The living is grim in a place they call Utopia

 DEBRA JOPSON    |  November 16, 2009

UTOPIA: In her eight years as the head of Amnesty International and a native of Bangladesh, Irene Khan has seen some of the worst living conditions the world has to offer, but yesterday, in a part of Australia ironically named Utopia, it was the sight of people and animals living in the same environment that rocked her.

''I saw today a dog and a man eating from the same plate. That's shocking enough, but it's shocking that it should happen in the heart of Australia,'' she said.

At Camel Camp, a 250-kilometre plane ride north-east of Alice Springs and a juddering half-hour drive over red bulldust and clay, she witnessed the ''desperate conditions'' where Topsy Ngale McLeod, aged in her 90s, lives in a humpie made of boughs and tin cans, her carpet an old quilt shared with dogs.

This was part of Ms Khan's research for her Canberra meeting with the federal Aboriginal Affairs Minister, Jenny Macklin, tomorrow to discuss the Government's pledge to reintroduce the Racial Discrimination Act, suspended to allow the Northern Territory intervention, among other matters.

The Government has missed its own deadline of last month, and Ms Khan will remind it that ''any measures need to be in line with international standards set by the convention on the elimination of racial discrimination''.

Ms Khan heard an impassioned plea for help in focusing international attention on the Aboriginal plight from Rose Kunoth-Monks, the child star of the 1955 movie Jedda, now a leader at Utopia, a group of 16 homeland communities where about 1000 people live.

''We are being stripped of whatever dignity and pride we have left. This is clearly demonstrated by how our authority through our law is cast aside,'' she said.
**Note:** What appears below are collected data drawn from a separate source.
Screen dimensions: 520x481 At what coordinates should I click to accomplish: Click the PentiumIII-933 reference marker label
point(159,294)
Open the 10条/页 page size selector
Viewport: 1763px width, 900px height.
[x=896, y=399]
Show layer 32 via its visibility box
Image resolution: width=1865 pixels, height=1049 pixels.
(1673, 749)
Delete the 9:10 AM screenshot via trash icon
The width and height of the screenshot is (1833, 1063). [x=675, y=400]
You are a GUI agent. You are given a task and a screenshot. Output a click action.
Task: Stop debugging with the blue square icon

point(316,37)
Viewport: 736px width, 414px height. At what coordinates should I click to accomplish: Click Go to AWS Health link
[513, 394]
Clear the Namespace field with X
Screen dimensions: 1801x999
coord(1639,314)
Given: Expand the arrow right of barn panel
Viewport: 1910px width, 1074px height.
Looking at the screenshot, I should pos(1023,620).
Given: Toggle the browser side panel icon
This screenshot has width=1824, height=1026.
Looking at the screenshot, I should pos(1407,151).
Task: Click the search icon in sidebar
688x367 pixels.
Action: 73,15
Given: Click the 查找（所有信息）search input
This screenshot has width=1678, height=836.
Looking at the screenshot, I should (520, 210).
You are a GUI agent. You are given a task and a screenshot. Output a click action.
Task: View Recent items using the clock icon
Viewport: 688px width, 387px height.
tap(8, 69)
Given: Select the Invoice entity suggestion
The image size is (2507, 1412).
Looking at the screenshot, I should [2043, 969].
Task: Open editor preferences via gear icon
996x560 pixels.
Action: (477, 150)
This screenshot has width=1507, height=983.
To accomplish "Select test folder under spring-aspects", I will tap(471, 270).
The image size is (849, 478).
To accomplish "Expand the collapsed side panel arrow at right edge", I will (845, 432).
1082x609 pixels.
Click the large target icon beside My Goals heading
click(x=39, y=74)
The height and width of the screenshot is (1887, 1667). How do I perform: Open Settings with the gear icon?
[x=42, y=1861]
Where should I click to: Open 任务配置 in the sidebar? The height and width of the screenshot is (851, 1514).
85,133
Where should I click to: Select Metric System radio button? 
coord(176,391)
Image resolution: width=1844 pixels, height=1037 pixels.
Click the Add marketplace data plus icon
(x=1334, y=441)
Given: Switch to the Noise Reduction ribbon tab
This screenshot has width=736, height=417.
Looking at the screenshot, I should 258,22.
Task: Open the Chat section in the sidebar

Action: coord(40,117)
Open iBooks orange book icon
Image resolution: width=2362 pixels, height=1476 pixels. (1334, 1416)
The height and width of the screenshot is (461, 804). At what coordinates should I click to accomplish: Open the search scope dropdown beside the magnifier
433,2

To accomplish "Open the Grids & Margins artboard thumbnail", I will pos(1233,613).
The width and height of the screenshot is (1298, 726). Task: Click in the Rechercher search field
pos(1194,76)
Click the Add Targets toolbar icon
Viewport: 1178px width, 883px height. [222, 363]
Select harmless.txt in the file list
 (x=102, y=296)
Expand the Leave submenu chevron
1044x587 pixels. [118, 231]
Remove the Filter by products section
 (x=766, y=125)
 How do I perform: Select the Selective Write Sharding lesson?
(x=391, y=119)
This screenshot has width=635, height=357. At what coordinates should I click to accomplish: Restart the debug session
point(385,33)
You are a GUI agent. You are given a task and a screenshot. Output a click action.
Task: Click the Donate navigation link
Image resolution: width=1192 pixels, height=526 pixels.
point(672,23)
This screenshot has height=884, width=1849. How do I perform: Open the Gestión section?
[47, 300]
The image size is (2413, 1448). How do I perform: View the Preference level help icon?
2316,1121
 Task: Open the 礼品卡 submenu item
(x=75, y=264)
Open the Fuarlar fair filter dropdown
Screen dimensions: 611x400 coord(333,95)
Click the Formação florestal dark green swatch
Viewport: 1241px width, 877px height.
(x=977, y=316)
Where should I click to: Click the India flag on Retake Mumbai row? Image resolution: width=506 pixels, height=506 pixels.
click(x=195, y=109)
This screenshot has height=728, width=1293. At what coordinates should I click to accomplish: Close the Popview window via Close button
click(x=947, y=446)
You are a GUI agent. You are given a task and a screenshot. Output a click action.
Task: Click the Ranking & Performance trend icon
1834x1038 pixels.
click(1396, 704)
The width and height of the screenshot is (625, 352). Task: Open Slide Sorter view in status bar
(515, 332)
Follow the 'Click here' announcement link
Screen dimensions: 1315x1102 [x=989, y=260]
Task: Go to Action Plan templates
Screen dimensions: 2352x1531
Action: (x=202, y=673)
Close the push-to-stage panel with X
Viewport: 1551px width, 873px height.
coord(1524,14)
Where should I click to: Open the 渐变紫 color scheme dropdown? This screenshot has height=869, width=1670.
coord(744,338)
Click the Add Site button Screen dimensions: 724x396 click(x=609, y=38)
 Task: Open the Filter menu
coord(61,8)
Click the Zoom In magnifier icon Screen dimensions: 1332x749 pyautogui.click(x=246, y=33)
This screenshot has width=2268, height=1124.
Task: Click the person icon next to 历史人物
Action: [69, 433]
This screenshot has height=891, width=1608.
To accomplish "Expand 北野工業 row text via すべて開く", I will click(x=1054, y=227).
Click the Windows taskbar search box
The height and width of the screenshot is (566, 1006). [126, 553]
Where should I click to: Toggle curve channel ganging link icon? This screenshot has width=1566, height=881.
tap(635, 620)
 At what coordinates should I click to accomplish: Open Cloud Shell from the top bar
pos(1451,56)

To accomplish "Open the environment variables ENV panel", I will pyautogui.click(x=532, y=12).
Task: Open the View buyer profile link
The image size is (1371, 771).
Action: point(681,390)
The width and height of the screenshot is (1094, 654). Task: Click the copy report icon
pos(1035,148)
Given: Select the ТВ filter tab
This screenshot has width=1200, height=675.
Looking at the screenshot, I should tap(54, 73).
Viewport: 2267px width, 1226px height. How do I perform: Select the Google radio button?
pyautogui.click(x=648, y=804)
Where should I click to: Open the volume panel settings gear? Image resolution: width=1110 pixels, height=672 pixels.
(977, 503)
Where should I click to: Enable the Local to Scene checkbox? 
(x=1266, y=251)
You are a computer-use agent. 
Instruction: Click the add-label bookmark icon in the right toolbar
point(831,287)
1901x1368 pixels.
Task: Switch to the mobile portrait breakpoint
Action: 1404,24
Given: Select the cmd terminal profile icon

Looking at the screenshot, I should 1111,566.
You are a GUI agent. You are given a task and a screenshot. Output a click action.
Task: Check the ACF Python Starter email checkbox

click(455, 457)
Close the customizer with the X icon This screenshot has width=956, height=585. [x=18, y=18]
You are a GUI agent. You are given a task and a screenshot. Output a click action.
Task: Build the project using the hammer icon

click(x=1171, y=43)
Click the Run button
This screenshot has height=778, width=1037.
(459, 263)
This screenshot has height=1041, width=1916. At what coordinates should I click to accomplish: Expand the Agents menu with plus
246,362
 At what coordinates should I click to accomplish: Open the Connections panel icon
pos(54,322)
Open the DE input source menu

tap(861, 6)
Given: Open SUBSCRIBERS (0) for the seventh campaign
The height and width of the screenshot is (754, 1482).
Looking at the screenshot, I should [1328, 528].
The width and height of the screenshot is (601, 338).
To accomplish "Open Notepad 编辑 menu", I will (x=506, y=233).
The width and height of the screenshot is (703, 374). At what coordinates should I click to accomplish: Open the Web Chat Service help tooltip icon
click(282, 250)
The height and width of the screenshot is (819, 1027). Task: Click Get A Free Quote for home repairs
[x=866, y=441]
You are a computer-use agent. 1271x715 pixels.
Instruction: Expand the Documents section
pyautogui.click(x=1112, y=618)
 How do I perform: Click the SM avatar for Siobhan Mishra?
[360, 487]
''We live on our homelands out of choice, as our forefathers did for thousands of years … We do not want to relocate to a large community with its neat streets like whitefellas. That's what the Northern Territory Government wants us to do.

''If the Government is not willing to assist us, we need to tell our story outside Australia.''

Holding up a ''basics'' card that the Government issues to indigenous welfare recipients as part of of its policy of income management, a traditional owner, Harold Nelson, said: ''Government people are playing up. They are rubbish.''

Among about 30 elders who angrily denounced the intervention, Lena Pula, an artist said: ''We are on Aboriginal land … We are not allowed to keep the land, all the white men can get out.''

Richard Downes, a spokesman for about 40 people who have walked off outstations to set up a protest camp at Honeymoon Bore against the Federal Government's attempt to take over their leases, said the asylum seekers from the Oceanic Viking were getting better treatment than his people.

But Ms Khan said later: ''Amnesty International would be very cautious about pitting one group against another … The Australian Government is rich enough not to have to rob Peter to pay Paul. I don't think it's a question of resources being diverted from one group to another. Refugees have rights, and so do indigenous people.''

Ms Khan said being voiceless and excluded from decisions were two measures of poverty - and she saw both yesterday.

''There were elderly people who obviously had very strong attachment to their homeland, who felt that somehow they were being pulled away from their ancestral lands.''

She called on Australians to draw on their innate sense of fairness to end the disparity of this poverty in the midst of affluence.